Major showbag companies operating today include Bensons Trading and Hunter Leisure as well as other smaller companies. Modern showbag companies seek out or are approached by established brands or vendors to create a branded showbag, or come up with a generic theme independently. The company then sources the contents of the showbag on its own, sometimes designing the included merchandise themselves. Assembly of the showbag is often done by a third party before final distribution to the show or event, where they are usually sold directly to the consumer by the showbag company. Before sale to the public, the contents of a showbag come under the scrutiny of state government product safety inspectors, who review the contents of the bag and remove potentially dangerous items such as those that could cause eye injury or have small parts that could pose a choking hazard to children.

In 1971 the Sydney Royal Easter Show offered a selection of only around 30 different showbags; in 2012 there were 342 varieties for sale. A major showbag company could expect to sell up to 500,000 showbags each year at the Royal Melbourne Show alone. At the 2017 Brisbane Ekka, more than 250,000 Bertie Beetle showbags were sold.
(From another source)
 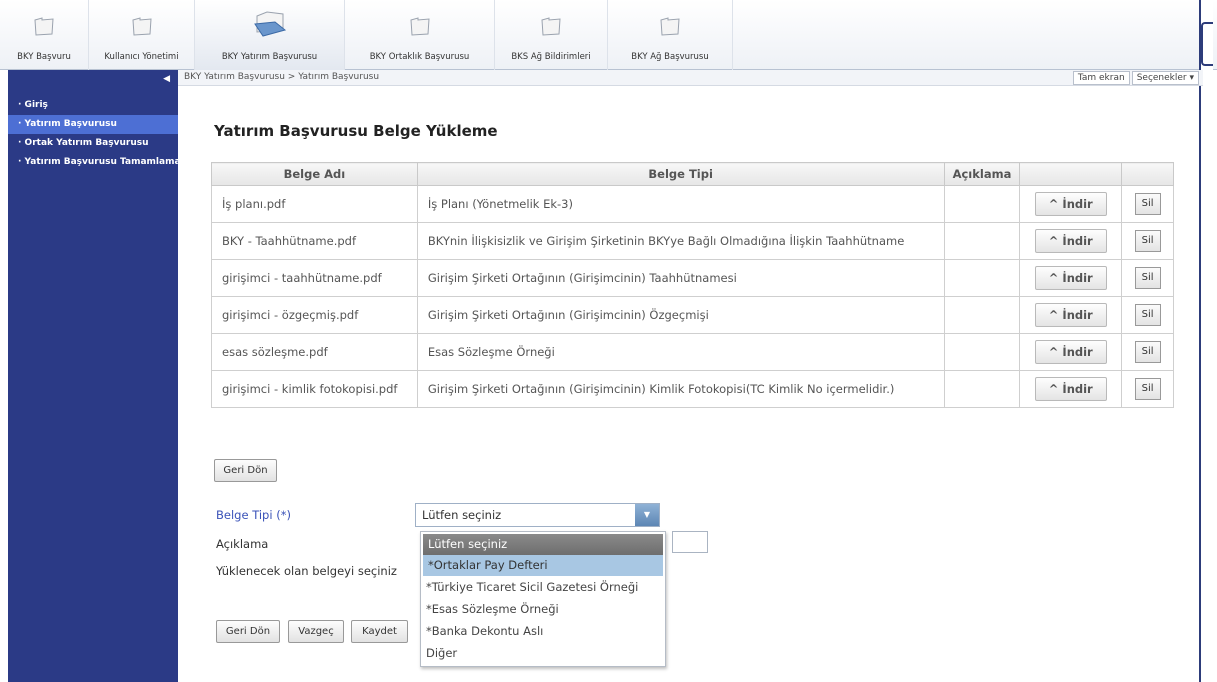 I want to click on toolbar-item-bky-basvuru: BKY Başvuru, so click(x=44, y=35).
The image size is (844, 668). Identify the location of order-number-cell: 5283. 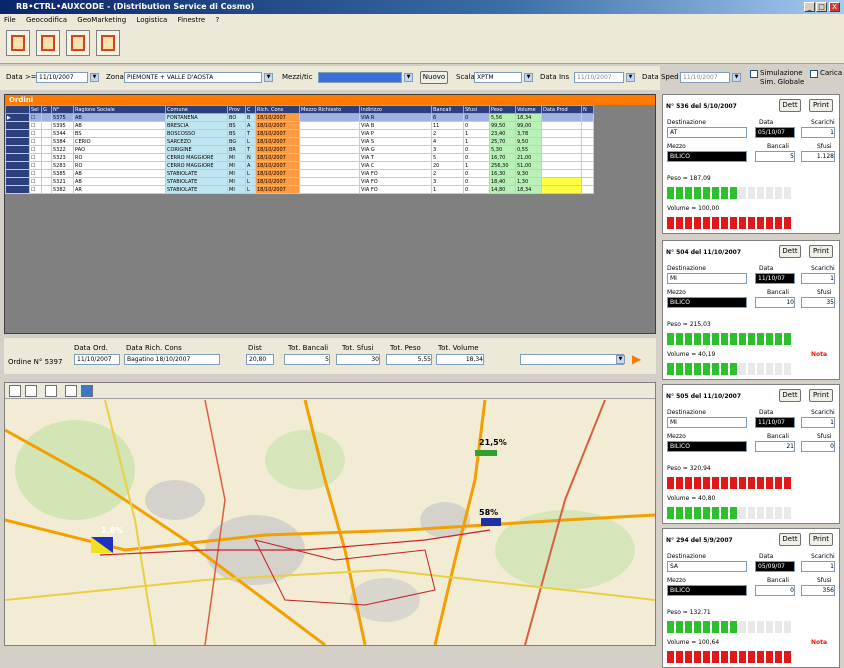
(62, 166).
Showbags were typically only available to people attending the shows, which in most places were only held once a year; however in the late-2010s showbags began to be sold online by showbag companies throughout the year and can be delivered directly to a customer's home, even internationally.
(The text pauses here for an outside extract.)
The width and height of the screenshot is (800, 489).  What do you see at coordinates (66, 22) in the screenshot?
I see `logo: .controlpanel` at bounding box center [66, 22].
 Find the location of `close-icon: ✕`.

Due to the COVID-19 pandemic cancelling many agricultural shows in Australia during 2020 and 2021, online retailers of showbags have reported a boom in trade, though online sales of showbags still lagged far behind those sold at shows in previous years. Atypically, showbags were also sold in supermarkets and other brick and mortar stores after the cancellation of major shows in order to deal with the large surplus of stock. The pandemic also forced smaller showbag sellers in regional areas to tour country towns independently in order to continue trading.

After children aged 5 to 11 became eligible for COVID-19 vaccines in January 2022, state vaccination hubs in Victoria gave out showbags to children receiving their COVID-19 vaccination.